Stage 3 — Postprocessing (Zisk only)
For --libc zisk, the linked ELF is fed through scripts/patch_elf.py
with the following options:
--fix-init-array --fix-tdata --remove-eh --trim-bss
Each pass is a small, self-contained ELF-header rewrite that fixes a concrete loader behaviour Zisk wouldn’t otherwise accept:
| Pass | What it does | Why Zisk needs it |
|---|---|---|
--fix-init-array |
Forces .init_array to SHT_PROGBITS, alignment 8 |
Otherwise the loader skips the section and module initialisers never run |
--fix-tdata |
Adds ALLOC \| WRITE \| TLS flags, alignment ≥ 8 |
Without TLS bit the loader doesn’t include .tdata in the program header table; the TLS shim then sees zero bytes |
--remove-eh |
Drops .dotnet_eh_table, .eh_frame_hdr, .eh_frame |
We never unwind; throwing trips __wrap_RhpThrowEx.
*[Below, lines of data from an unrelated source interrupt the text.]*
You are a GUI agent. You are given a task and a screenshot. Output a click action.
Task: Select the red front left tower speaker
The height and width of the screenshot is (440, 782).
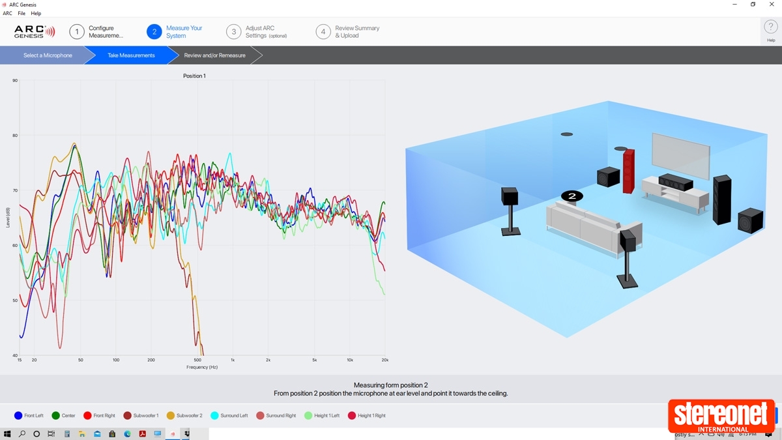tap(628, 171)
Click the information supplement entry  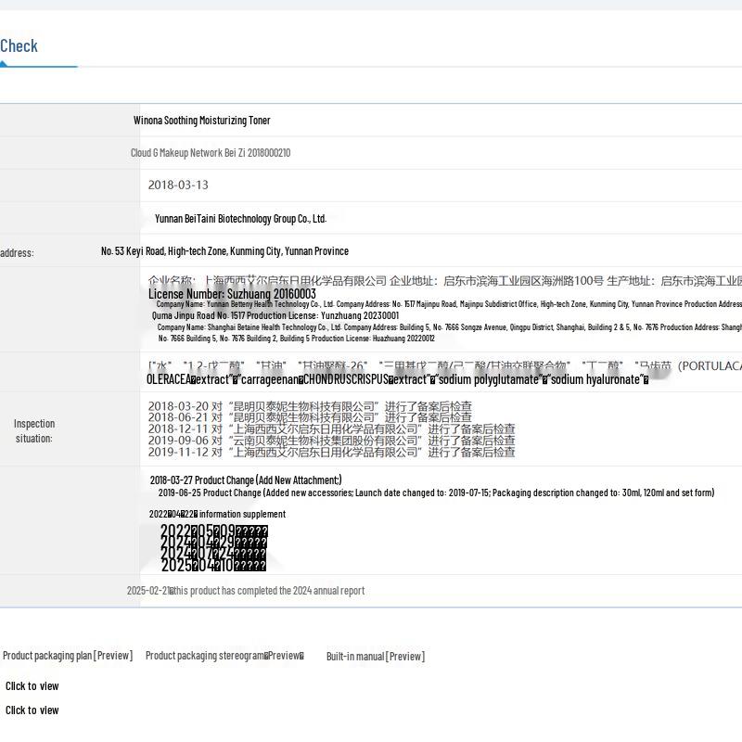[218, 514]
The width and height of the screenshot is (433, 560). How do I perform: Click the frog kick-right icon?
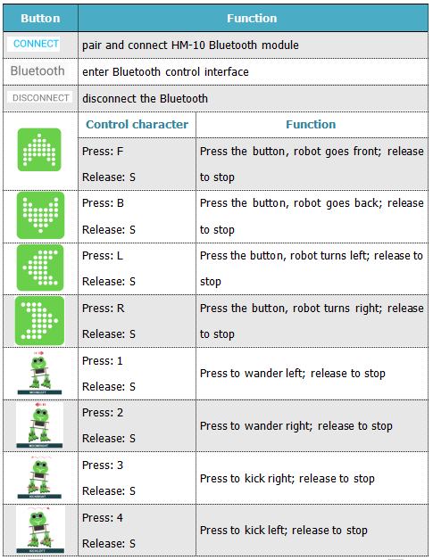coord(39,477)
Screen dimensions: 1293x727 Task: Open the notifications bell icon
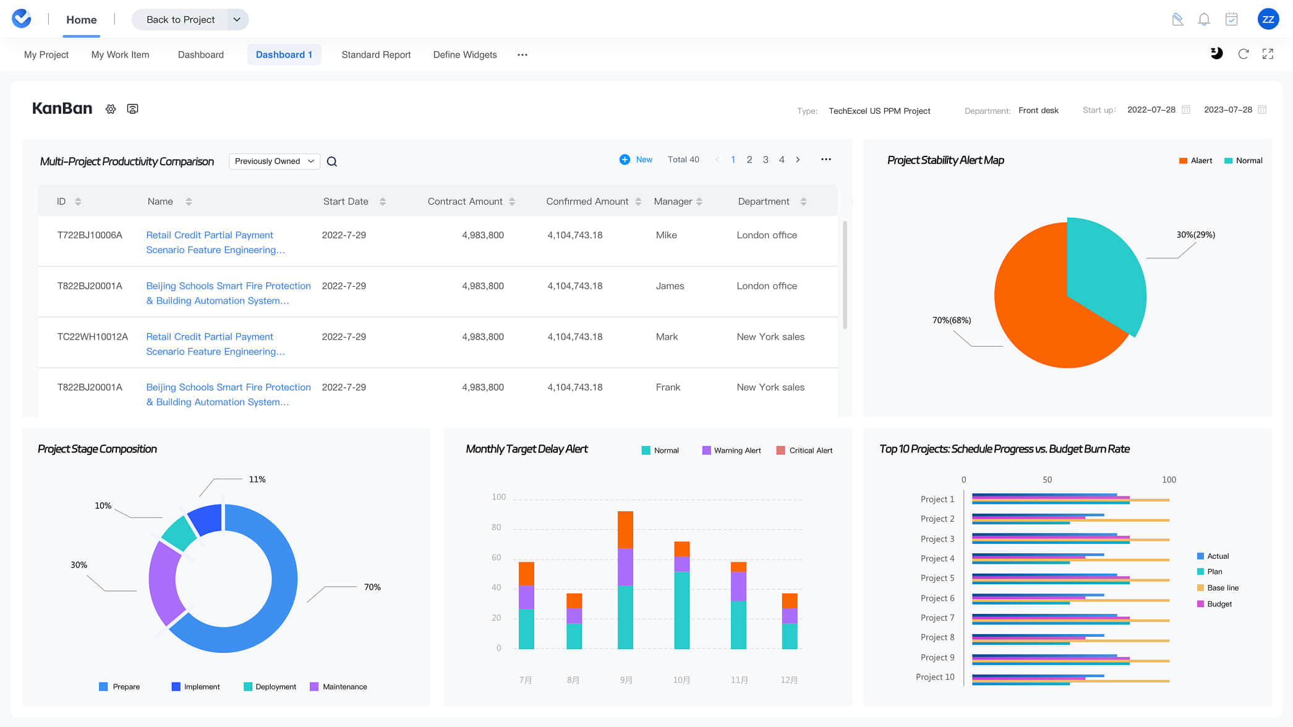pyautogui.click(x=1203, y=19)
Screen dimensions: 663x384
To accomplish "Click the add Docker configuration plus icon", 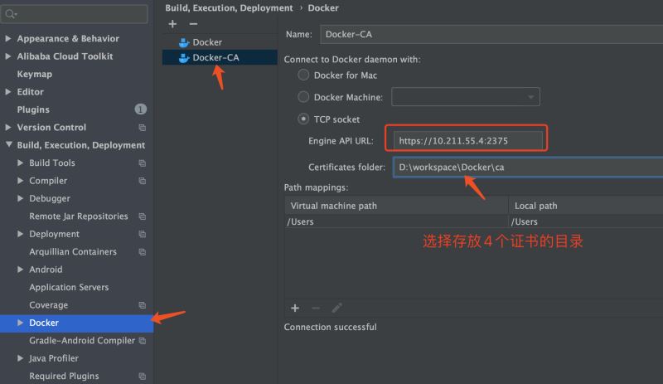I will click(x=172, y=24).
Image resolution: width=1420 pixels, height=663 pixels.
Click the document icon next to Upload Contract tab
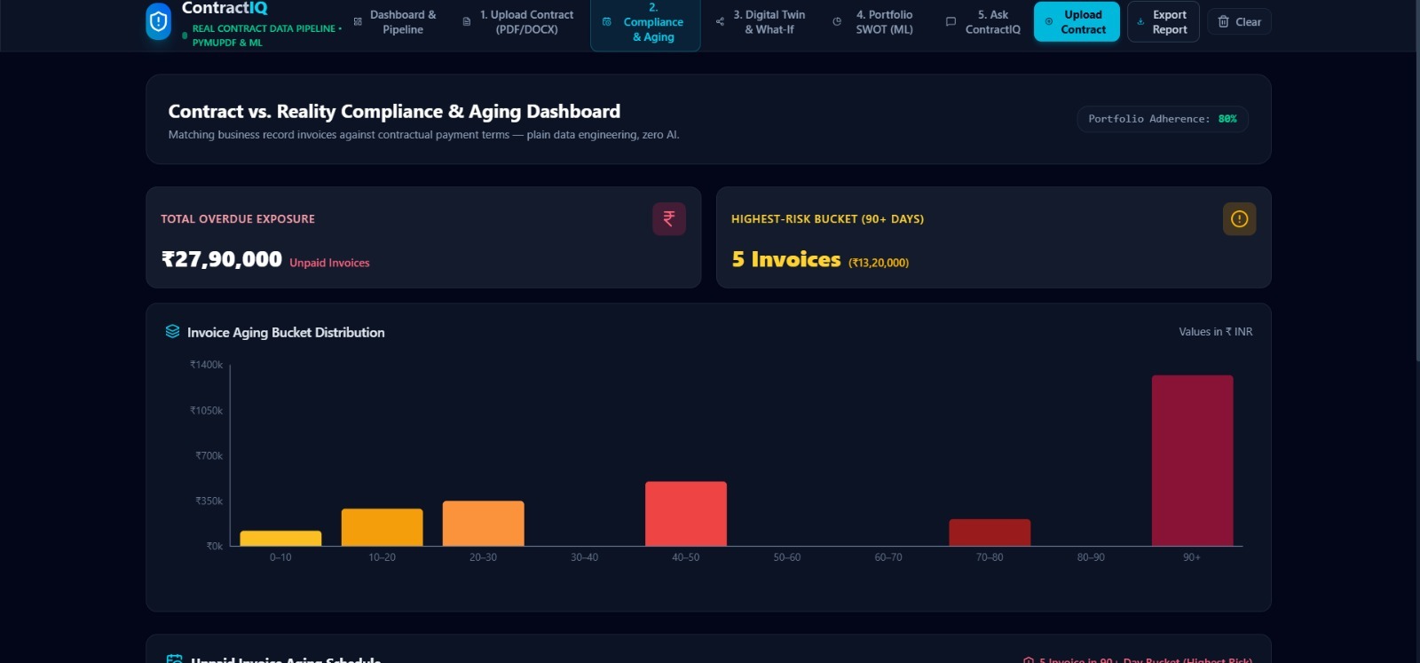pyautogui.click(x=467, y=21)
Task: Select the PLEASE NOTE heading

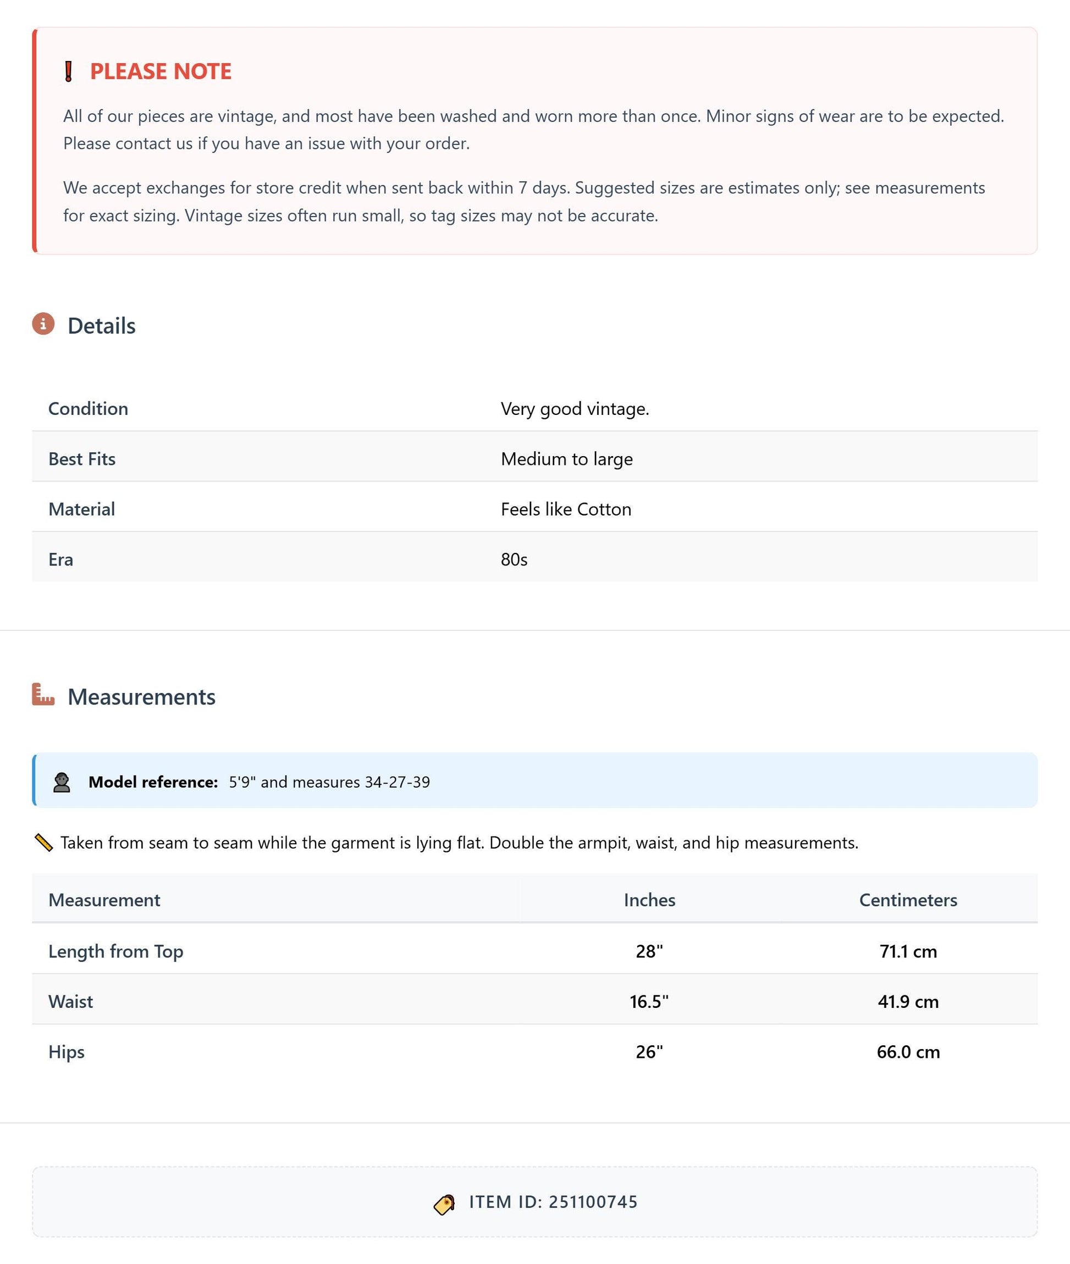Action: [161, 72]
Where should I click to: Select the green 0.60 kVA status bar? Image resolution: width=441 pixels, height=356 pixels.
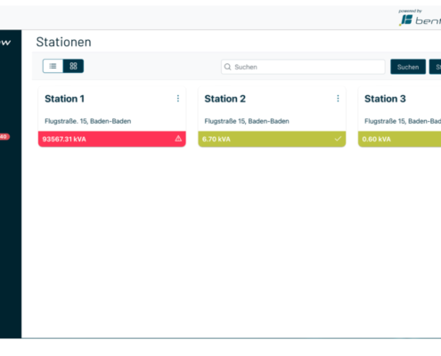[x=399, y=139]
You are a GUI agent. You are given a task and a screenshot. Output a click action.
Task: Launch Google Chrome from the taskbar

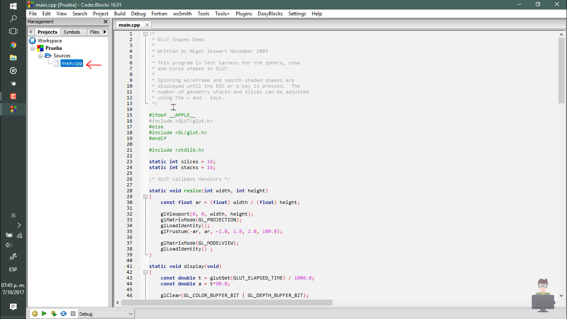pyautogui.click(x=13, y=45)
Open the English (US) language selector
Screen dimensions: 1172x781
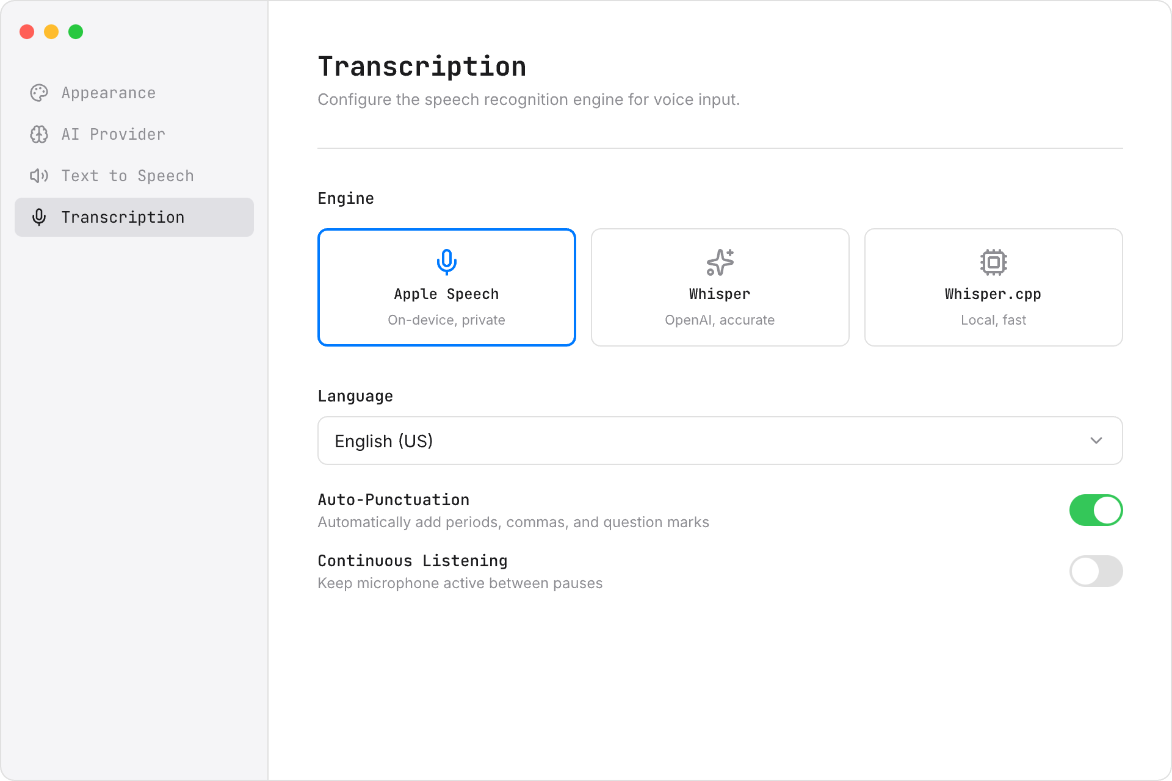point(720,441)
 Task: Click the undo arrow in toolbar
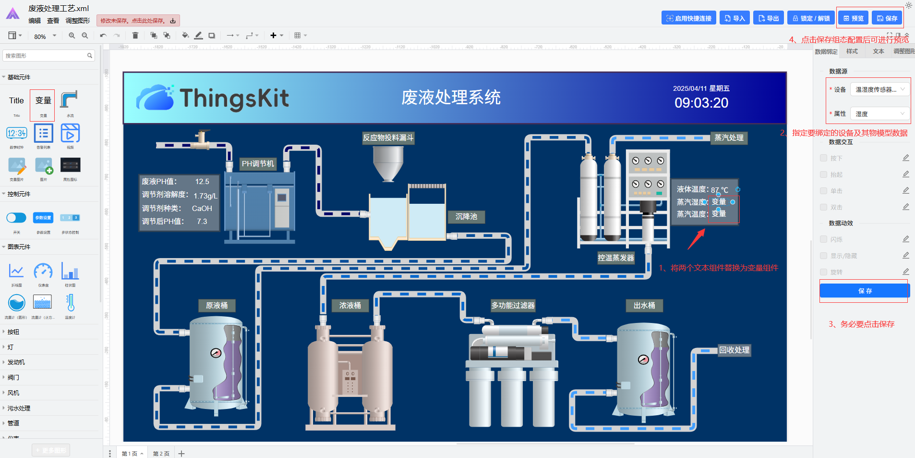(x=103, y=36)
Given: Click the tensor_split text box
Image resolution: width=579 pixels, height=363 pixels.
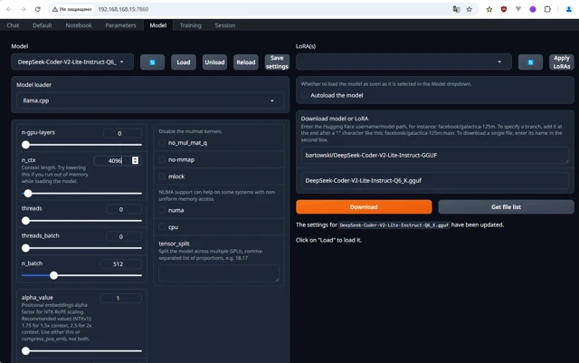Looking at the screenshot, I should (219, 271).
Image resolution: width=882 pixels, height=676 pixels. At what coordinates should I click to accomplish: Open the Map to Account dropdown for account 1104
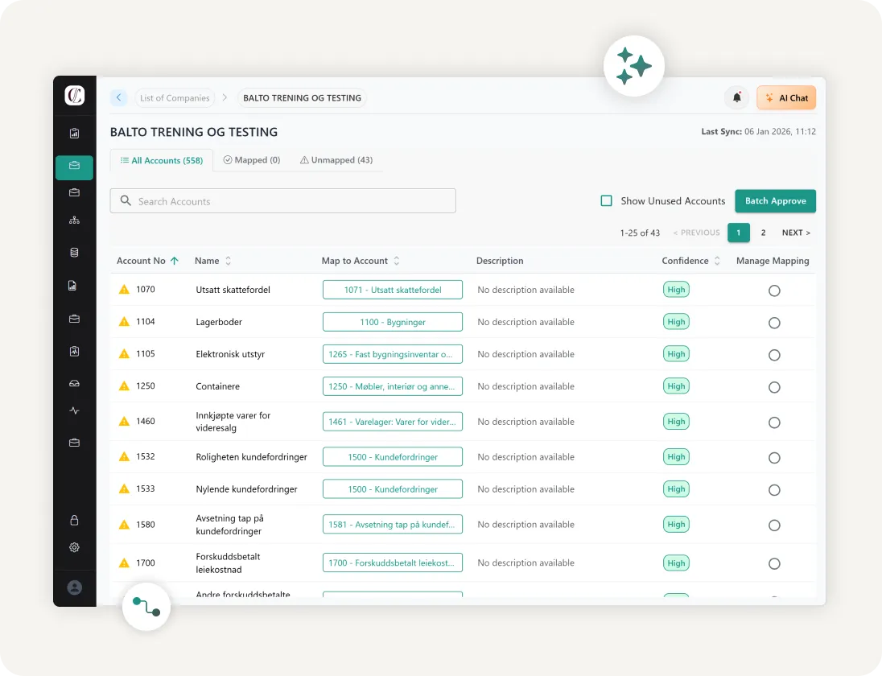click(x=392, y=321)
The tables are large dead weight |
--trim-bss |
Removes the .bss section header |
Linker scripts already provide explicit heap symbols; trimming .bss removes a region the prover would otherwise account for |
For --libc zisk_sim the postprocessor is not run. The simulator
target is meant to debug under GDB / QEMU on real hardware, where these
loader quirks don’t apply.
Stage 4 — Boot
When the binary starts (real, simulated, or proven), the entry point is
_start from modules/zkvm_zisk{,_sim}/module.S:
- Set
gpto_global_pointerandspto_init_stack_top(both provided by the linker script). - Tail-call
__libc_start_main(uBootstrap_main, 1, argv_vec, …). uBootstrap_main(inmodules/ubootstrap/module.cpp) callsRhInitialize, registers the managed-code range, runs all module initialisers, then jumps into__managed__Main— i.e., the C#Main.
There is no kernel underneath any of this. Every syscall the runtime
might make is either wrapped to a no-op, returned as a constant, or (in
zisk_sim) routed to musl’s real implementation.